Sedangkan dalam variasi jual beli uang dengan uang memakai hukum khusus yang
tidak terdapat dalam bai’ mutlak (jual beli barang dengan uang) dan bai’
muqayyadah (jual beli barang dengan barang) yaitu dalam hal time
settlement-nya. Artinya dalam aqad al-Sharf ini harus dilakukan secara tunai
(tidak boleh ditangguhkan).[4]
Sebagaimana
diketahui, bahwa jual beli itu bisa berupa ayn (goods dan service) yang berarti
barang dan jasa, atau juga berupa dayn (financial obligation). Objek jual beli
yang berupa dayn dengan dayn, hukumnya adalah tidak sah karena hal tersebut
telah menjadikan dayn sebagai ayn. Akan tetapi ketika kedua bentuk dayn itu
adalah berupa mata uang, maka ia adalah al-sharf yang hukumnya boleh (mubah)
dengan syarat kedua mata uang tersebut harus diserahkan secara langsung (tunai)
sebelum para pihak berpisah. Sehingga akad al-sharf ini bisa disebut sebagai
pengecualian dari aqad lain yang obyeknya berupa dayn.
Tujuan dari
keharusan tunai dalam aqad al-sharf ini adalah untuk menghindari adanya gharar
yang terdapat dalam riba fadl. Gharar dalam aqad al-sharf ini akan
lenyap karena time of settlement-nya dilaksanakan secara tunai. Sedangkan dalam
aqad yang obyeknya berupa barang, maka selain masa penyerahannya yang harus
tunai, juga harus sama dalam hal kualitas dan kuantitasnya. Justru merupakan
satu hal yang tepat, ketika Ibn Taimiyah mensyaratkan harus dilakukan secara
simultan (taqabud) dalam transaksi perdagangan uang.
Sebagai salah
satu variasi jual beli, al-sharf juga tentu saja harus memenuhi persyaratan
sebagaimana halnya variasi jual beli yang lain seperti bai’ mutlak dan
muqayyadah. Karena agar jual beli itu terbentuk dan sah diperlukan sejumlah
syarat, yaitu syarat adanya aqad jual beli dan syarat sahnya jual beli.

Soal untuk Dikerjakan
a) Menurut teks tentang akad al-sharf, apa syarat yang membuat jual beli mata uang dengan mata uang hukumnya boleh?
b) Teruskan teks tentang akad al-sharf mulai dari kalimat terakhirnya.

Data Mentah
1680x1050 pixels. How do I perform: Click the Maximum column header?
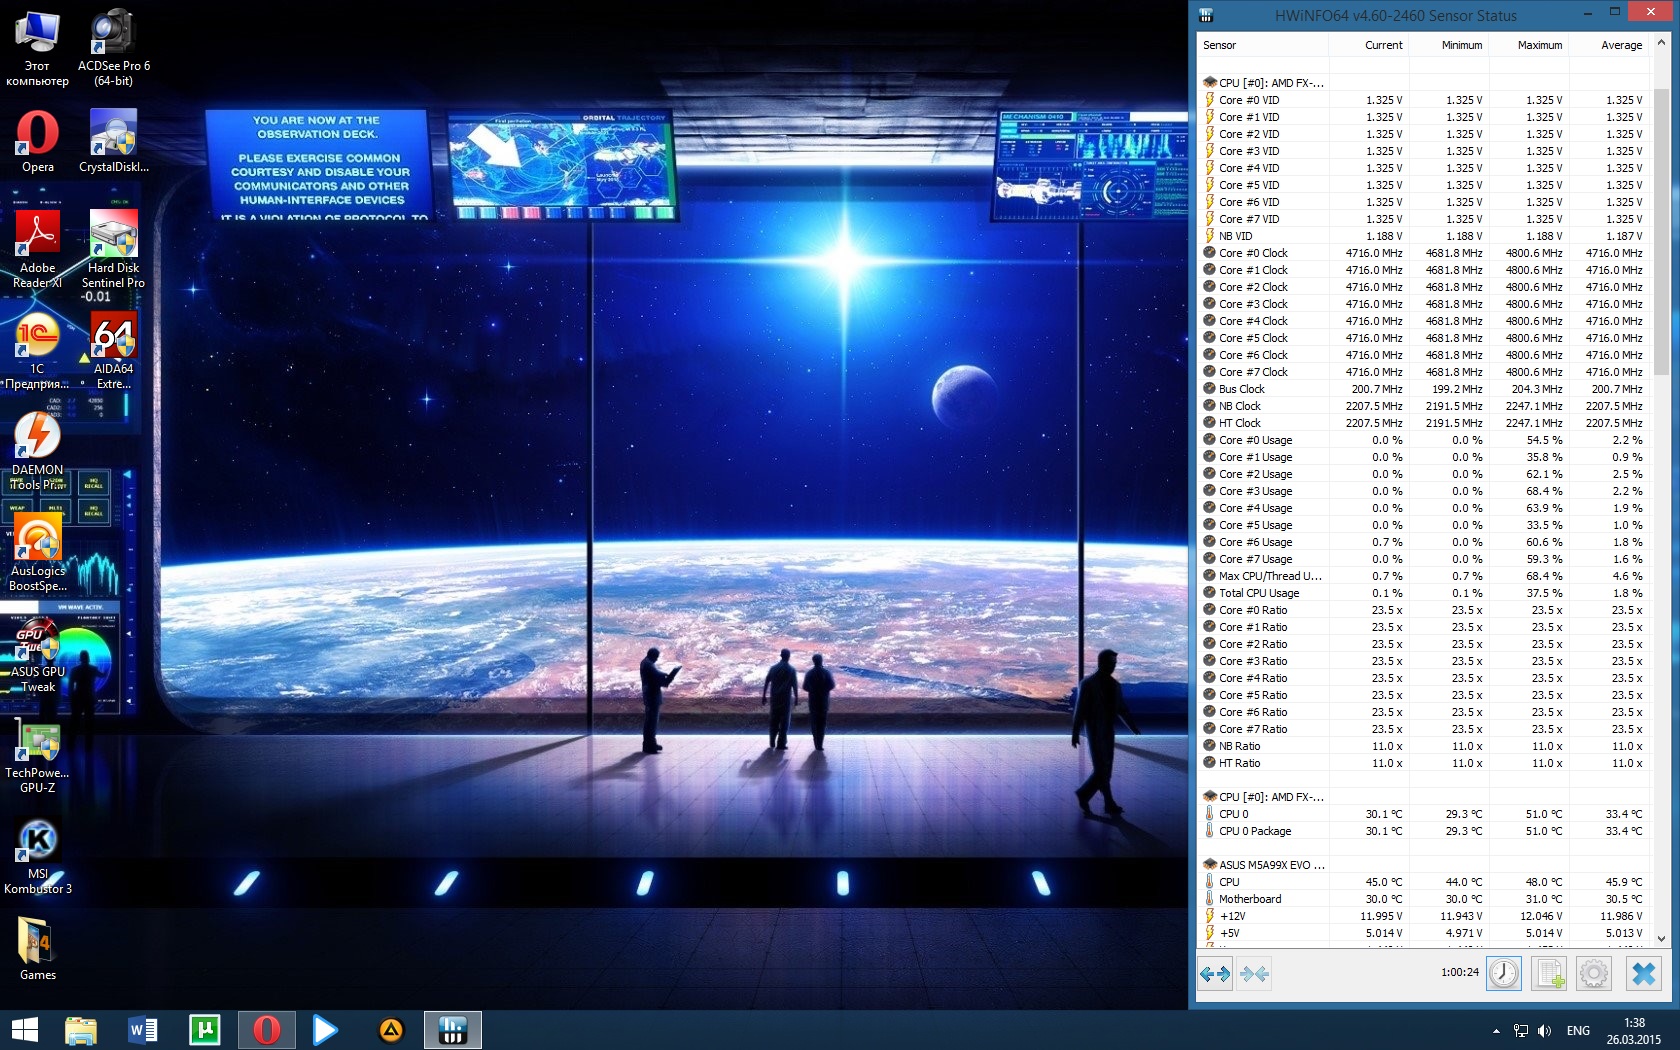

Kunci Jawaban
a) Kedua mata uang harus diserahkan secara langsung (tunai) sebelum para pihak berpisah.

b)
Sehingga aqad jual beli itu tidak saja ada dan terbentuk, akan tetapi juga sah
secara hukum. Dengan demikian hukum tentang al-sharf yang biasa diartikan
dengan jual beli valuta asing tidak diragukan lagi kebolehannya dari sudut fiqh
Islam.
D. Dasar Hukum Valuta Asing (Valas)
Seperti yang
telah diterangkan dalam pendahuluan bahwa setelah beberapa jenis mata uang
telah dibuat, maka mata uang kertas wajib menggantikan fungsi emas dan perak,
yang mana emas dan perak inilah yang dulu dipakai sebagai alat tukar. Dengan
demikian mata uang kertas menjadi satu-satunya satuan hitung dan sarana perantara
dalam tukar menukar. Mata uang kertas menjadi nilai harga sebagaimana halnya
emas dan perak. Oleh sebab itu hukum tukar menukar mata uang kertas tunduk
kepada peraturan al-sharf sebagaimana halnya emas dan perak.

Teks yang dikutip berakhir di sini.